Et effectivement il n´y eut pas de chant, mais des expirations soufflées dans un micro (sic!), des rétentions respiratoires, des sifflements, des bouches en cul-de-poule et autres exercices de néo-prayanama. Et ce qui devint invisible, c´est le public qui se mit à quitter la salle, dès que le premier chanteur, l´élégant contre-ténor coréen Siman Chung, se fut livré aux mimiques de l´exercice imposé. Heureusement, le morceau imposé était exécuté par les demi-finalistes en deuxième apparition sur scène. En seconde partie, avant que les quatre derniers chanteurs ne reviennent en scène pour le morceau imposé, la salle s´est, sans exagérer, tout simplement vidée aux deux tiers…
Le public munichois s´est montré discipliné et surtout respectueux du travail des concurrents. Il s´est abstenu de huer cette étrange contre-oeuvre. Seule une dame dans l´assistance s´est mise à rire tout haut de très bon coeur, un peu à la manière de l´enfant du conte d´Andersen, Les habits neufs de l´empereur, qui s´écrie en voyant passer son souverain dans le plus simple appareil: «Mais il n´a pas d´habit du tout!» Sans doute le fou-rire de la spectatrice signifiait-il «Mais ce n´est pas du chant!»!

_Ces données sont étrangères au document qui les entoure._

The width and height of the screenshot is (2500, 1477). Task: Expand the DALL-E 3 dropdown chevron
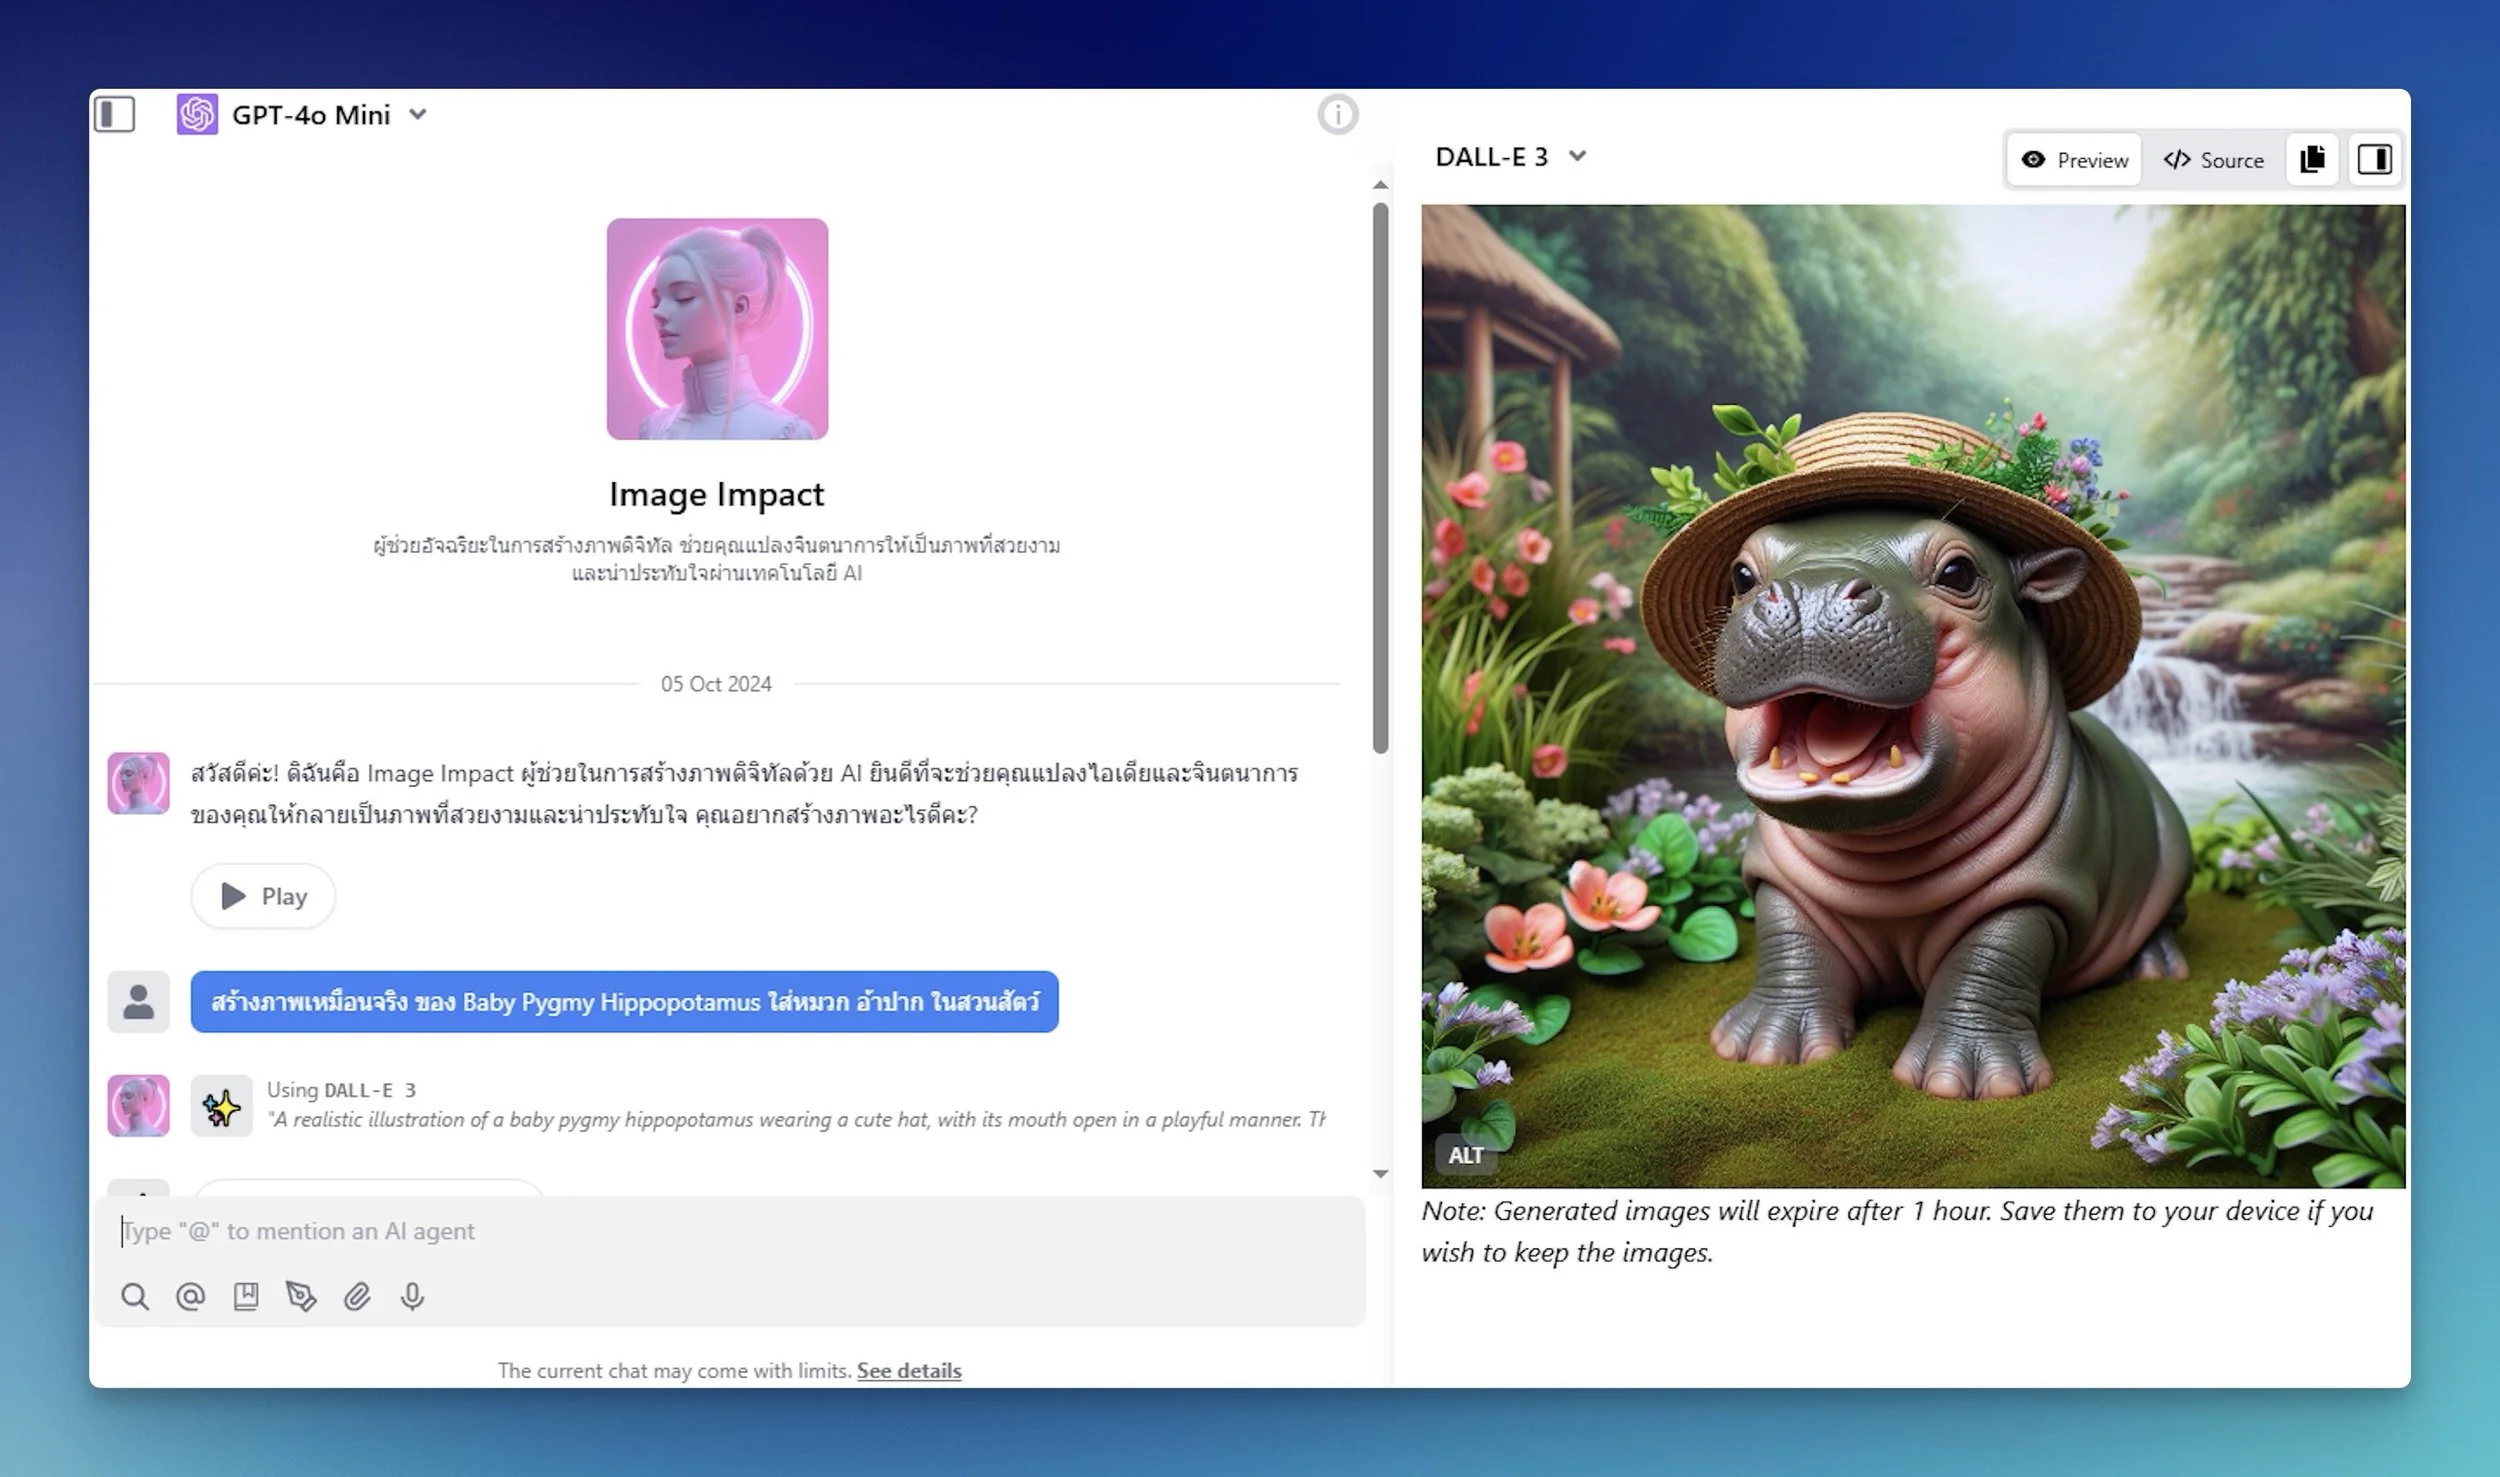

Que l´on réserve ce type d´expérimentation à un festival de musique contemporaine, soit! Mais quand l´on pense un moment à l´énorme masse de travail des jeunes chanteurs et chanteuses qui se préparent à un concours de chant des plus prestigieux, et qui traversent des continents pour venir s´y présenter, quand l´on songe à l´énorme talent qu´il faut pour accéder à la demi-finale, au tremplin que ce concours représente dans une carrière de chanteur, on comprend aisément qu´une grande partie du public ait marqué son désaccord en quittant dignement la salle.
Oublions cela, la célébration du chant continuera lors de la finale de demain, 12 septembre, qui sera aussi diffusée en video live stream sur le site de BR Klassik.